ŞAM'DAKİ MÜTTEFİKLERİNİ KAYBETMENİN ŞOKUNU HALEN ATLATAMADILAR
Erdoğan, Suriye'de gövdesinde taş yerine kalp taşıyan herkesin mutlu olacağı büyük halk ihtilali gerçekleştiğini vurgulayarak, şunları söyledi:
"Ama bakıyorsunuz CHP tarafında bir matem havası var. Şam'daki müttefiklerini kaybetmenin şokunu halen atlatamadılar. Fikri akrabalıkları olan Baas rejiminin düşmesini hazmedemediler. Suriye'de ülkemize müzahir bir yönetimin olmasını içlerine sindiremediler. Hadi eski genel başkanlarının kuyruk acısını biliyoruz. Onun Baas rejimi ve Esed sevgisinin altında farklı sebepler vardı ama yeni genel başkanının Suriye'deki halk devriminden niçin bu kadar rahatsız olduğunu hepimiz merak ediyoruz. Buradan şimdi Sayın Özel'e soruyorum. Halep Kalesi'ne asılan ay yıldızlı al sancak CHP'ye niye dokunuyor? Hama'nın, Humus'un, Şam'ın, Dera'nın camilerinde Türkiye için yapılan dualar, sizde neden hazımsızlık oluşturuyor? Emevi Camisi'nde kılınan namaza, edilen duaya, CHP yönetiminin bu kadar tepki göstermesinin asıl sebebi nedir? Suriye'nin 13 yıldır hasretini çektiği istikrara ve huzura kavuşacak olması, Allah aşkına CHP Genel Merkezi'nde neden sorun çıkartıyor? 1 milyon evladını kaybetmiş mazlum Suriye halkıyla alıp veremediğiniz nedir sizin? Haktan, hukuktan dev vurmayı seviyorsunuz. Öyleyse niçin belediye başkanlarınızın hukuk tanımazlıklarına sesinizi çıkarmıyorsunuz? Açıkça ırkçılık yaptığını, hukuku çiğnediğini ekranlarda itiraf eden şahısla ilgili bir açıklamanız, bir kınamanız olacak mı Sayın Özel?"
TRUMP DAHİL DÜNYA LİDERLERİ TÜRKİYE'NİN BAŞARISINI TEYİT EDİYOR
Erdoğan, bunların Özel'in ve CHP yönetiminin cevap veremeyeceği sorular olduğunu belirterek, "Lafa gelince 'Atatürk'ün kurduğu partiyiz.' derler. Ömrünün üçte biri savaş meydanlarında geçen gazinin, Orta Doğu ve Kuzey Afrika'da verdiği mücadeleyi bilmezler. Tek parti faşizminin, ırkçı, oryantalist kodlarından kendilerini bir türlü kurtaramadılar. İşte biz böyle bir muhalefete, böyle bir zihniyete rağmen Türkiye'yi bu seviyelere taşıdık." dedi.

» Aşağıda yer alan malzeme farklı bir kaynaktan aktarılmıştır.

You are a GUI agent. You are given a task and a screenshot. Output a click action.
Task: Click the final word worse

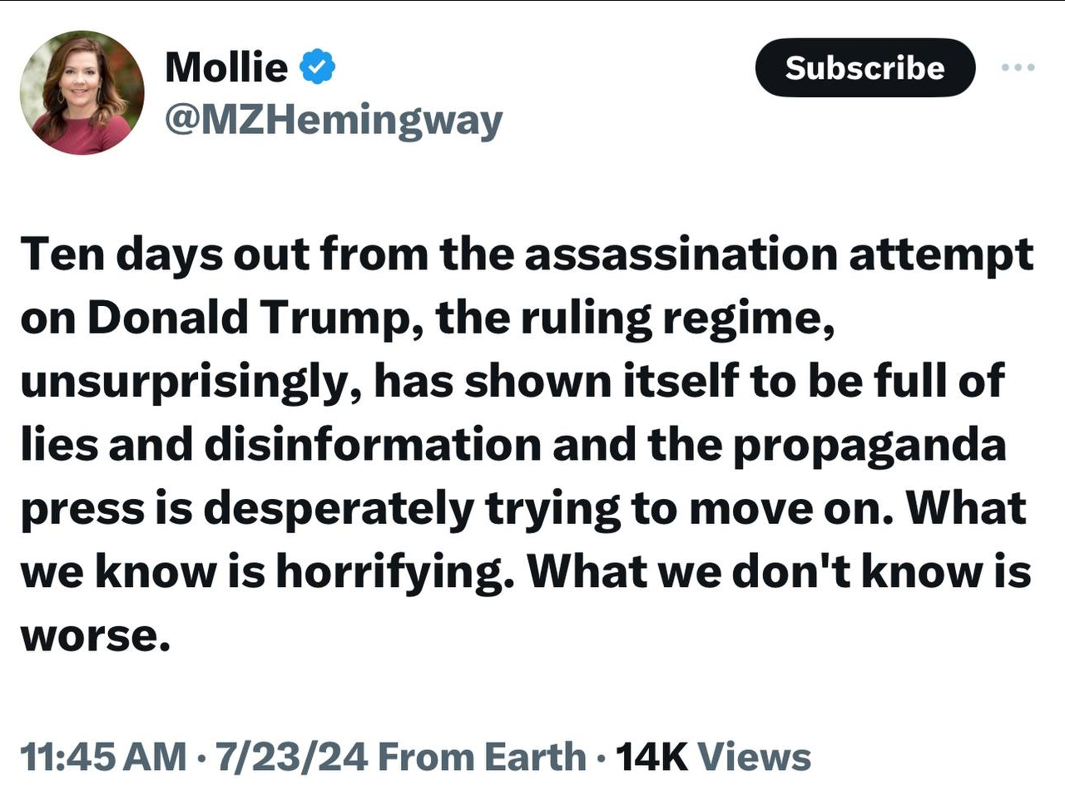pos(95,635)
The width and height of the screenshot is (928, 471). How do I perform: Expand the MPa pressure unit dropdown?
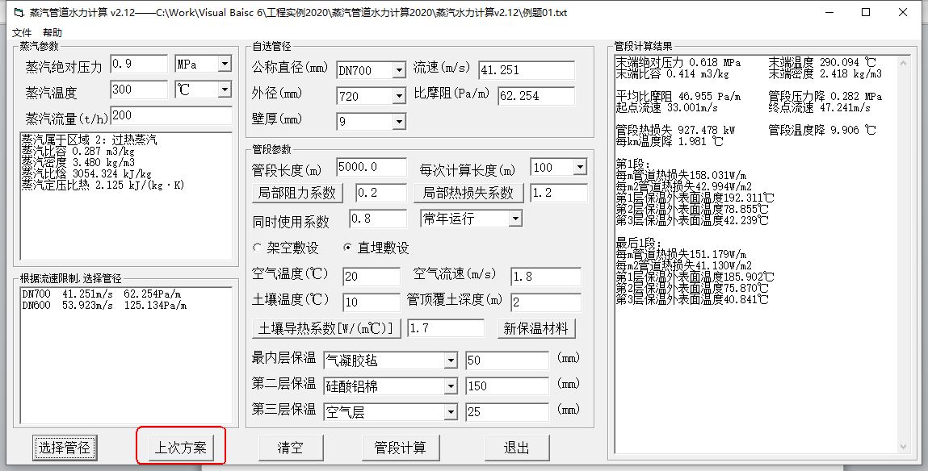(224, 65)
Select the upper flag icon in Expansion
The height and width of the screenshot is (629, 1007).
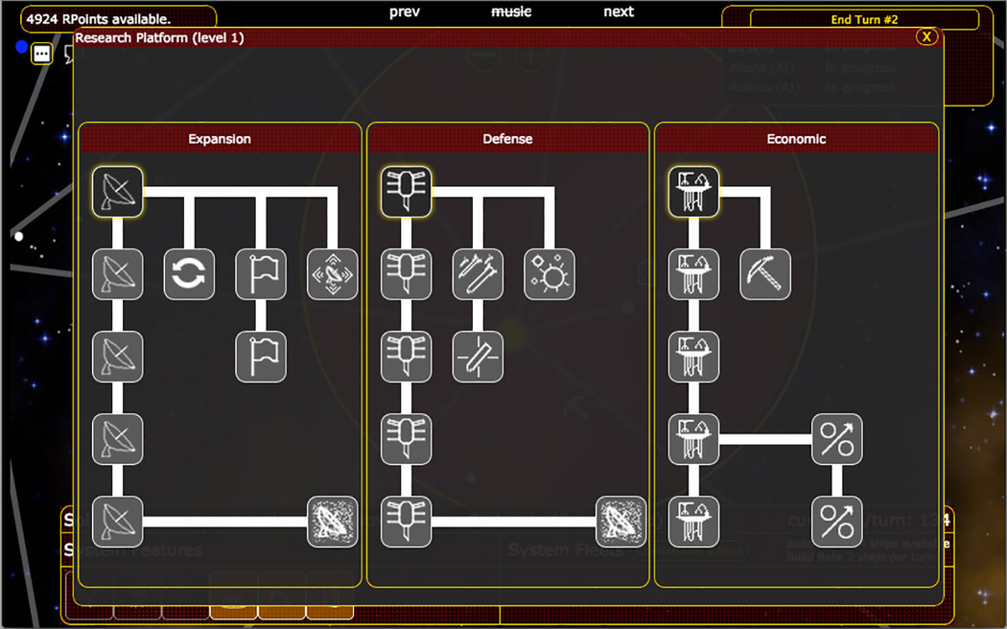(x=261, y=274)
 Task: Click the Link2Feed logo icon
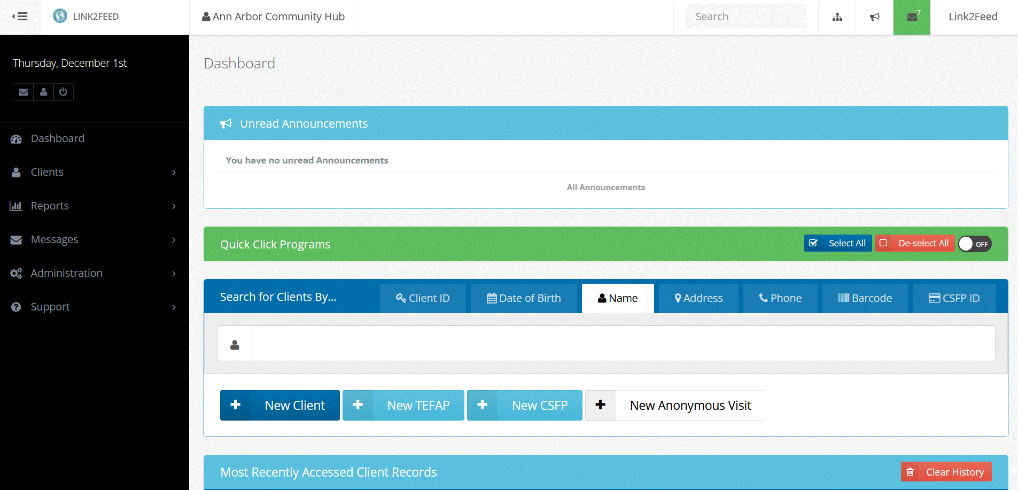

22 yılda sadece Türkiye'nin ekonomisini, diplomasini, ihracatını değil, aynı zamanda itibarını, etkinliğini, Türkiye'nin gücünü de büyüttüklerini kaydeden Erdoğan, "Şu anda Avrupa'sı ve Amerika'sı dahil tüm dünyada Türkiye konuşuluyor. CHP'nin örnek aldığı ve millete de örnek gösterdiği ülkelerin tamamında Türkiye'nin askeri, savunma sanayi ve diplomatik başarıları konuşuluyor. Sayın Trump dahil tüm dünya liderleri Türkiye'nin başarısını, Türkiye'nin artan bölgesel nüfuzunu teyit ediyor. Türkiye zincirlerinden kurtuldukça, ayağına ve zihnine vurulan prangaları parçaladıkça, gücünü ve potansiyelini en üst seviyede kullanıyor. Ülkemizdeki muhalefet ne yazık ki bunların hiçbirini görmüyor. Şunu da bilmenizi isterim. Bunlar sadece birer başlangıç. İnşallah çok daha iyi yerlerde olacağız." değerlendirmesinde bulundu.